For the particular composite of gold and magnetic nanoparticles they created, the scientists discovered that applying an external magnetic field could “switch” the material’s phase and affect the ordering of the particles. “This was just a demonstration that it can be done, but it could have an application—perhaps magnetic switches, or materials that might be able to change shape on demand,” said Zhang [[Yugang Zhang, first author of the paper].

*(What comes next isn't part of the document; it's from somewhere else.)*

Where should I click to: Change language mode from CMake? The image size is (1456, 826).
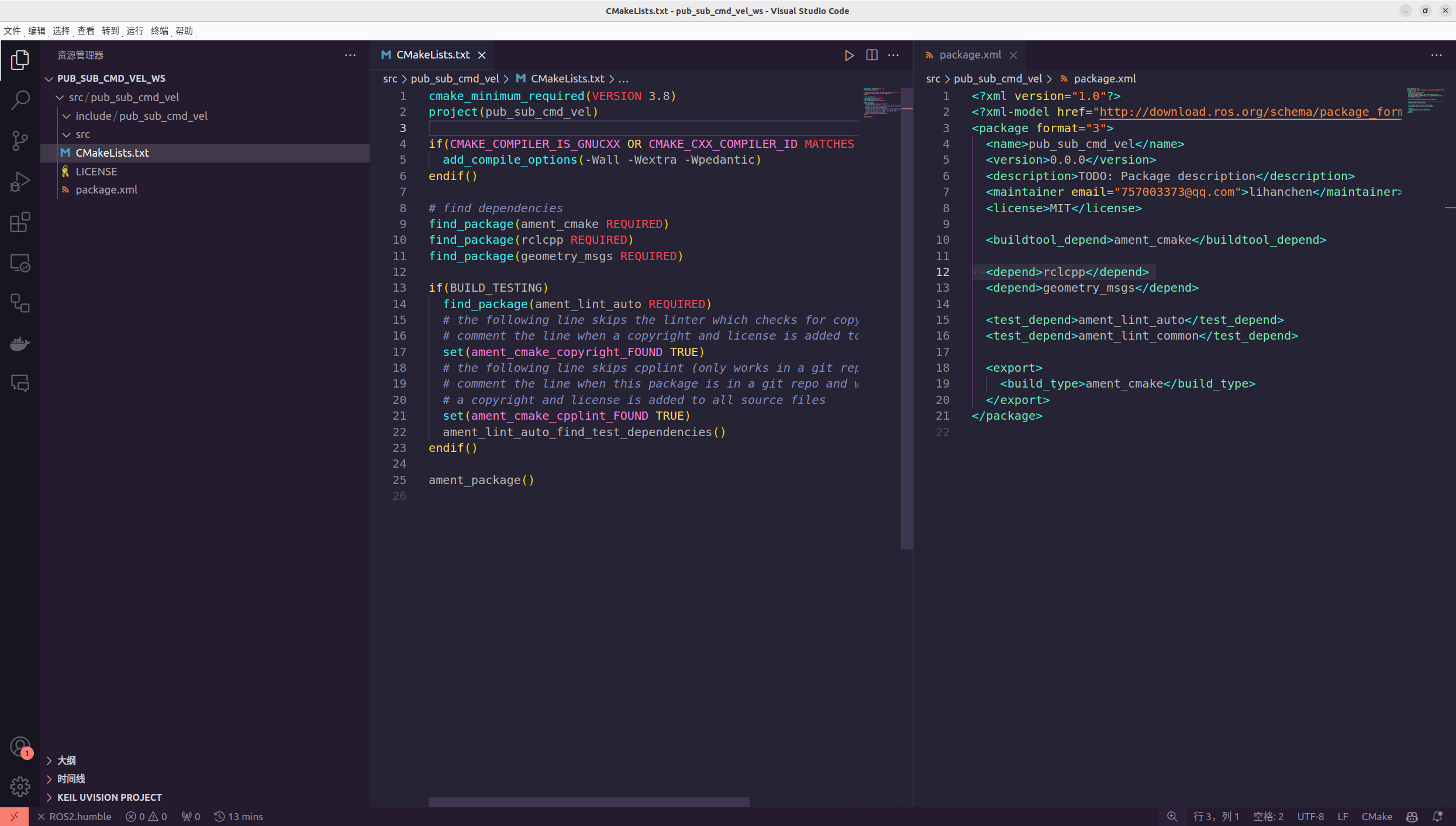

The third fundamental factor the scientists explored was how the particles were ordered in the superlattice arrays: Does one type of particle always occupy the same position relative to the other type—like boys and girls sitting in alternating seats in a movie theater—or are they interspersed more randomly? “This is what we call a compositional order, which is important for example for quantum dots because their optical properties—e.g., their ability to glow—depend on how many gold nanoparticles are in the surrounding environment,” said Gang. “If you have compositional disorder, the optical properties would be different.” In the experiments, increasing the thickness of the soft DNA shells around the particles increased compositional disorder.

These fundamental principles give scientists a framework for designing new materials. The specific conditions required for a particular application will be dependent on the particles being used, Zhang emphasized, but the general assembly approach would be the same.

Said Gang, “We can vary the lengths of the DNA strands to change the distance between particles from about 10 nanometers to under 100 nanometers—which is important for applications because many optical, magnetic, and other properties of nanoparticles depend on the positioning at this scale. We are excited by the avenues this research opens up in terms of future directions for engineering novel classes of materials that exploit collective effects and multifunctionality.”

Here’s a link to and a citation for the research paper,

A general strategy for the DNA-mediated self-assembly of functional nanoparticles into heterogeneous systems by Yugang Zhang, Fang Lu, Kevin G. Yager, Daniel van der Lelie, & Oleg Gang. Nature Nanotechnology (2013) doi:10.1038/nnano.2013.209 Published online 20 October 2013.

This article can be viewed/previewed on ReadCube or purchased.